La politique d’austérité imposée par la Direction de SNCF Réseau entraîne depuis des
années des restructurations incessantes des services de production, une érosion continue
des effectifs et une dégradation sans précédent des conditions de travail des cheminots.
UNE SITUATION INADMISSIBLE QUI NE PEUT PLUS DURER !
Cette situation est particulièrement criante dans les métiers de l’Equipement. Les effets
délétères de « maintenir demain » sont générateurs de risques psycho-sociaux dans des
collectifs où la charge de travail ne cesse de croitre en dépit du manque de moyens mis à
disposition.
Des parcours d’astreinte mal et/ou surdimensionnés, une sévérité de la maintenance en
constante évolution, des astreintes « postées », les dérogations toujours plus nombreuses
afin de prolonger les durées maximales d’astreinte, la généralisation du travail de nuit,
etc…en sont les conséquences.
Pour la CGT, cette politique est dangereuse : Elle est le résultat direct de choix délibérés de
réduction d’emplois, d’accroissement de la sous-traitance et de désengagement de la
Direction vis-à-vis de la sécurité et des conditions de travail, au détriment des cheminots et
du service public.
Ces métiers à forte technicité sont actuellement sous-qualifiés vis-à-vis des exigences
requises et nécessitent une meilleure reconnaissance.

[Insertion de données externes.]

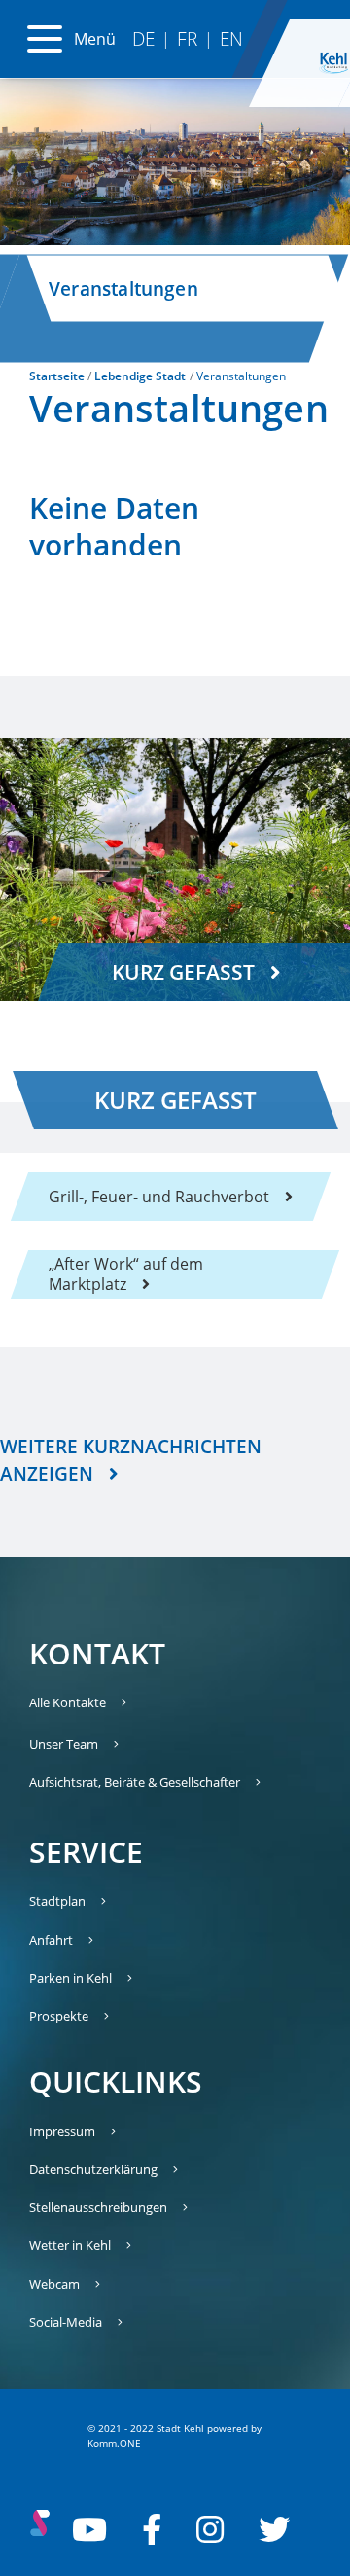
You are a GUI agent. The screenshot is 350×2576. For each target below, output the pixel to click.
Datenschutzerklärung (93, 2169)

Toutes ces carences entraînent des conséquences directes : augmentation des
démissions, difficultés constantes à recruter et taux d’échec en hausse dans les parcours
de formation.
Monsieur le Directeur, conformément à l’article 4-2 du titre II de l’accord sur l’amélioration
du dialogue social et la prévention des conflits (GRH00826), modifié par l’avenant du 13
décembre 2007, nous souhaitons engager une démarche de concertation immédiate pour
les revendications suivantes :
- La reconnaissance de la technicité des différents métiers sur le salaire de base en
créant une prime de base minimum garantie pour les statutaires et les contractuels. - La prise en compte des diplômes permettant un accès au cursus maitrise de
- technicien (pour exemple : les jeunes agents SE recrutés sans reconnaissance de
- leur BTS).
- Une augmentation du nombre de postes du collège maîtrise dans les collectifs ; des
parcours professionnels accélérés (classe 3 dès la fin de la formation et classe 4 et 5
dans un délai court). - Le maintien des brigades actuelles et renforcement avec des embauches
immédiates pour pallier le manque de personnel et les départs à la retraite. - La revalorisation des Taux A, Taux B et de la sortie Taux B pour l’astreinte.
- Organisation d’une astreinte montée en double avec les nouveaux embauchés afin
de pourvoir parfaire à leur formation et de favoriser le transfert des compétences. - Des formations comportant tous les modules permettant à un agent de maîtriser
l’ensemble des techniques, tant en maintenance préventive que corrective. - Création d’un vivier de formateurs pour permettre la réalisation annuelle des
formations de perfectionnement en établissement et l’arrêt d’externalisation des
formations. - Revalorisation durable de la prime de travail de 20% pour tous les agents de
INFRAPOLE BRETAGNE et équivalent pour les agents contractuels, au regard des
conditions de travail dégradées imposées sur l’exercice 2025 (par exemple les SE
Rennes Centre auxquels il manque un agent depuis 2 ans suite à AT). - La communication rapide et transparente sur les affectations des jeunes embauchés
afin qu’ils soient positionnés sans délai sur leur futur poste. - Marquage des installations comportant des pièces amiantées avec organisation d’un
suivi médical renforcé pour tous les cheminots susceptibles d’y avoir été exposés. - Reconnaissance de la Pénibilité pour les techniciens patrimoine / travaux ainsi que
pour tous les agents assurant l’astreinte y compris l’encadrement. - Accès à la PR 22 pour chaque agent en fin de carrière.
- Requalification des postes de REQ à la classe 5 sans prérequis mais avec examen et
poste sur place. - Le doublement des compensations d’astreinte (1 journée pour la semaine, 1 journée
pour le samedi, 1 journée pour le dimanche soit 3 jours au lieu de 2 actuellement). - Une compensation financière de déplacement lorsque les agents vont en formation
sur les campus au regard des contraintes familiales et sociales imposées.